## Begin Data for the task

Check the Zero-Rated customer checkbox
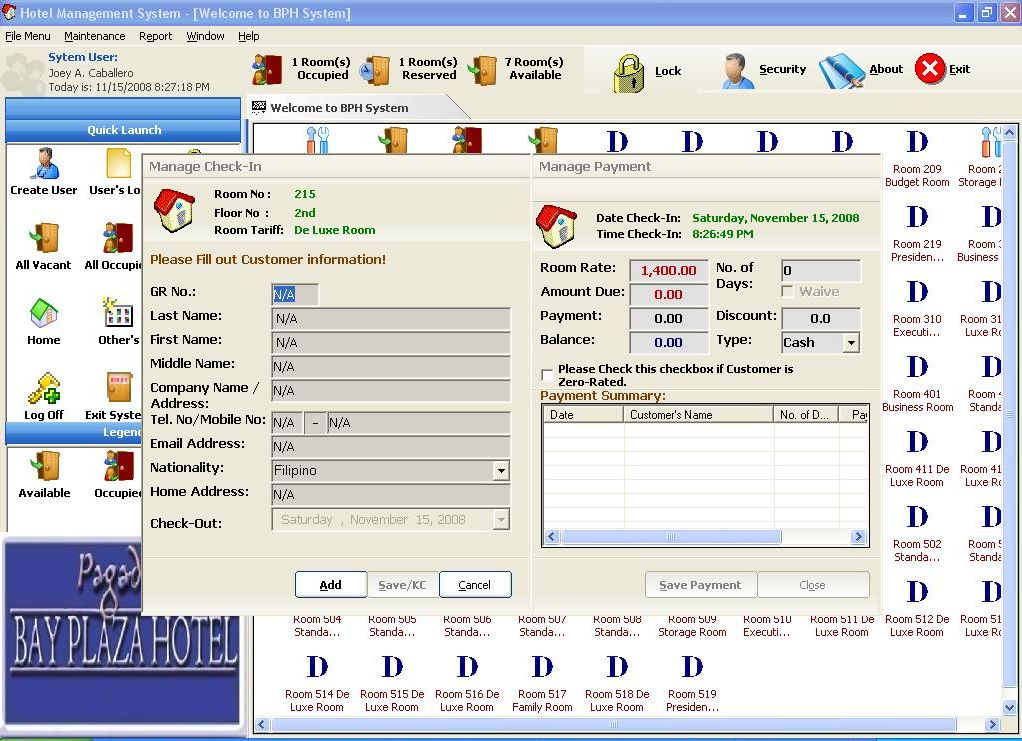(547, 375)
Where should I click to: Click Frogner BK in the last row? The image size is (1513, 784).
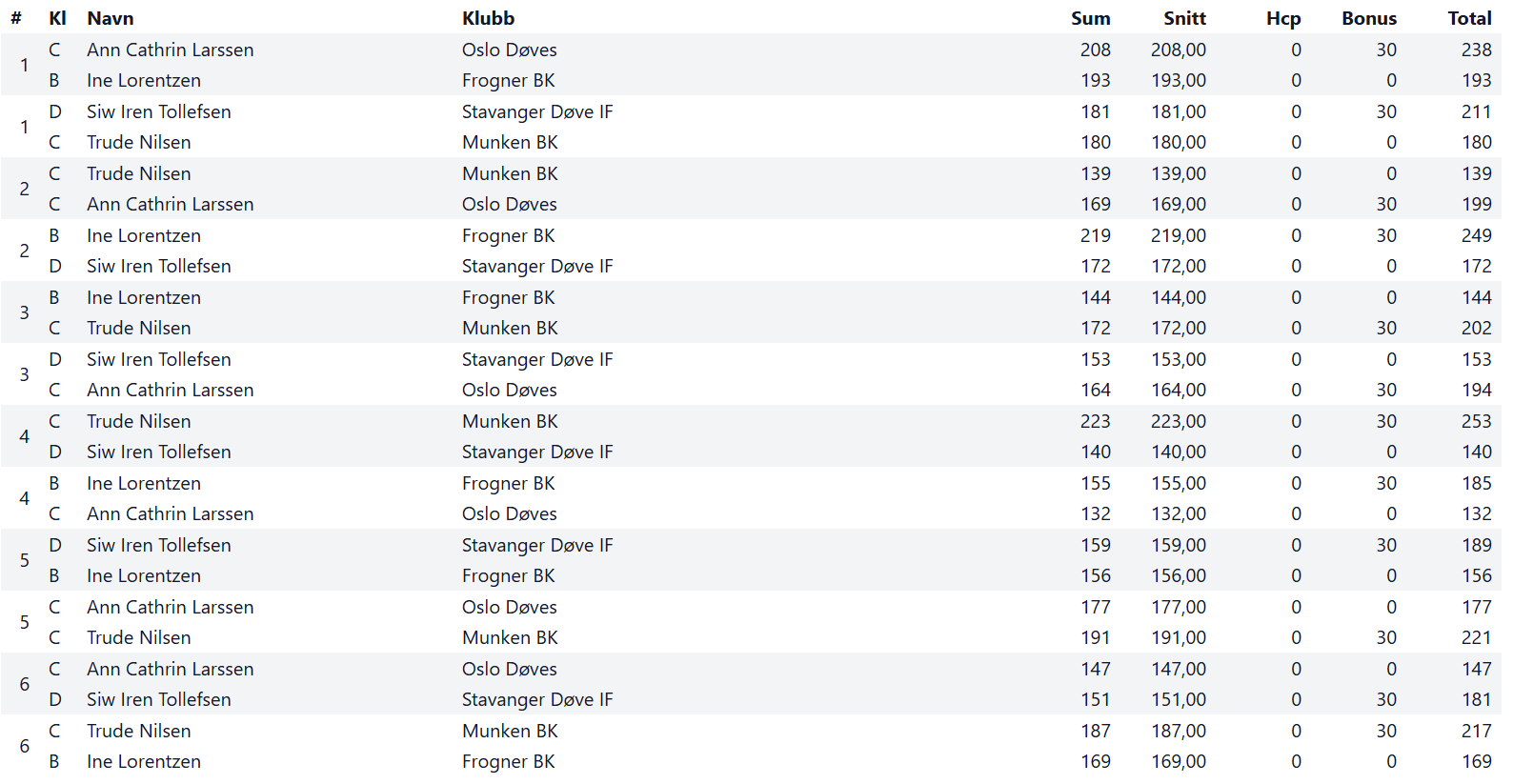pyautogui.click(x=508, y=761)
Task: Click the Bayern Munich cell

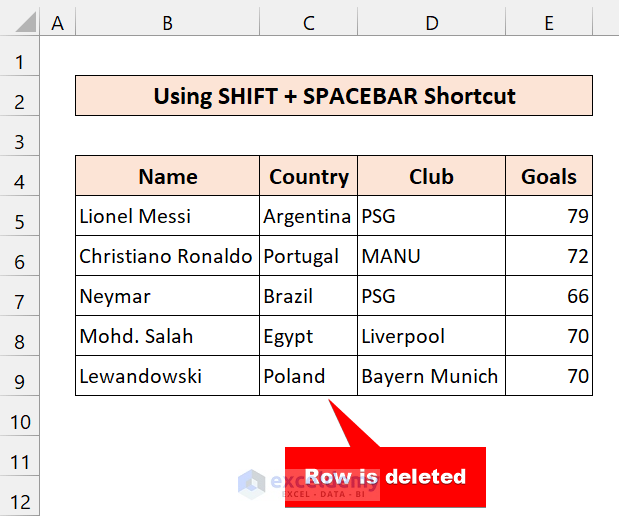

## End Data for the task

## Exercise instructions
Can you turn every item above into a numbered list, skipping blank lines and leaving the pictures out?

## Exercise response
1. Check the Zero-Rated customer checkbox
2. (547, 375)
3. Where should I click to: Click Frogner BK in the last row? The image size is (1513, 784).
4. pyautogui.click(x=508, y=761)
5. Task: Click the Bayern Munich cell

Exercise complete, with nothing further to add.